In [50]:
import sys
import os

# Workaround to make packages work in both Jupyter notebook and Python
MODULE_ROOT_NAME = "AgeEstimator"
MODULE_PATHS = [
    os.path.abspath(os.path.join('..')),
    os.path.abspath(os.path.join('../..')),
    os.path.abspath(os.path.join('../../..'))
]
MODULE_PATHS = list(
    filter(lambda x: x.endswith(MODULE_ROOT_NAME), MODULE_PATHS))
MODULE_PATH = MODULE_PATHS[0] if len(MODULE_PATHS) == 1 else ""
if MODULE_PATH not in sys.path:
    sys.path.append(MODULE_PATH)
    
from server.data.dataset import DataLoader
from server.models.cnn.model import IMAGE_SIZE, INPUT_SHAPE, CURR_DIR

In [63]:
import numpy as np
import cv2
import matplotlib.pyplot as plt
from mtcnn.mtcnn import MTCNN
from keras_vggface.utils import preprocess_input
from keras_vggface.vggface import VGGFace
from multiprocessing import cpu_count

In [64]:
# Shared model to create bottleneck features

model = VGGFace(model="resnet50", include_top=False,
                   input_shape=INPUT_SHAPE)

workers = cpu_count() - 1

In [66]:
def extract_face(filename, input_image=None, img_size=IMAGE_SIZE):
    r"""Extract a single face from a given photograph"""
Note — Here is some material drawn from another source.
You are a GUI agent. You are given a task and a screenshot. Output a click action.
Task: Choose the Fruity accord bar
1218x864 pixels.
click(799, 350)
    img = input_image if input_image else plt.imread(filename)
    
    # Create the detector, using default weights
    detector = MTCNN()
    detection = detector.detect_faces(img)

    # Extract the bounding box from the first face
    x1, y1, width, height = detection[0]['box']
    x2, y2 = x1 + width, y1 + height
    face = img[y1:y2, x1:x2]
    
    # Resize pixels to the model size
    image = Image.fromarray(face)
    image = image.resize(img_size)
    face_array = np.asarray(image)
    return face_array.astype('float32')

In [55]:
def preprocess_image(img):
    print("Processing image...")
    img = extract_face(input_image=img)
    img = expand_dims(img, axis=0)
    
    print("Preprocessing input...")
    processed = preprocess_input(img, version=2)
    
    print("Creating bottleneck features...")
    y_hat = model.predict(processed)
    
    print("Done.")
    return y_hat

In [65]:
def preprocess_dataset():
    dl = DataLoader()
    
    x_train, y_train = dl.load_train()
    x_test, y_test   = dl.load_test()
    
    print("Processing training images...")
    x_train_labels   = []
    x_train_features = []
    for i, fname in enumerate(x_train):
        try:
            feature = extract_face(fname)
        except:
            continue
        x_train_labels.append(y_train[i])
        x_train_features.append(feature)
        
    print("Processing test images...")
    x_test_labels   = []
    x_test_features = []
    for i, fname in enumerate(x_test):
        try:
            feature = extract_face(fname)
        except:
            continue
        x_test_labels.append(y_test[i])
        x_test_features.append(feature)
    
    print("Preprocessing inputs...")
    x_train_processed = preprocess_input(x_train_features, version=2)
    x_test_processed  = preprocess_input(x_test_features, version=2)
    
    print("Creating bottleneck features...")
    p_train = model.predict(x_train_processed, workers=workers, use_multiprocessing=True)
    p_test  = model.predict(x_test_processed, workers=workers, use_multiprocessing=True)
    
    print("Saving features...")
    np.save(os.path.join(CURR_DIR, "features-train"), p_train)
    np.save(os.path.join(CURR_DIR, "features-test"), p_test)
    np.save(os.path.join(CURR_DIR, "labels-train"), x_train_labels)
    np.save(os.path.join(CURR_DIR, "labels-test"), x_test_labels)
    
    print("Done.")
    return p_train, p_test
    

In [None]:
y_train, y_test = preprocess_dataset()

Processing training images...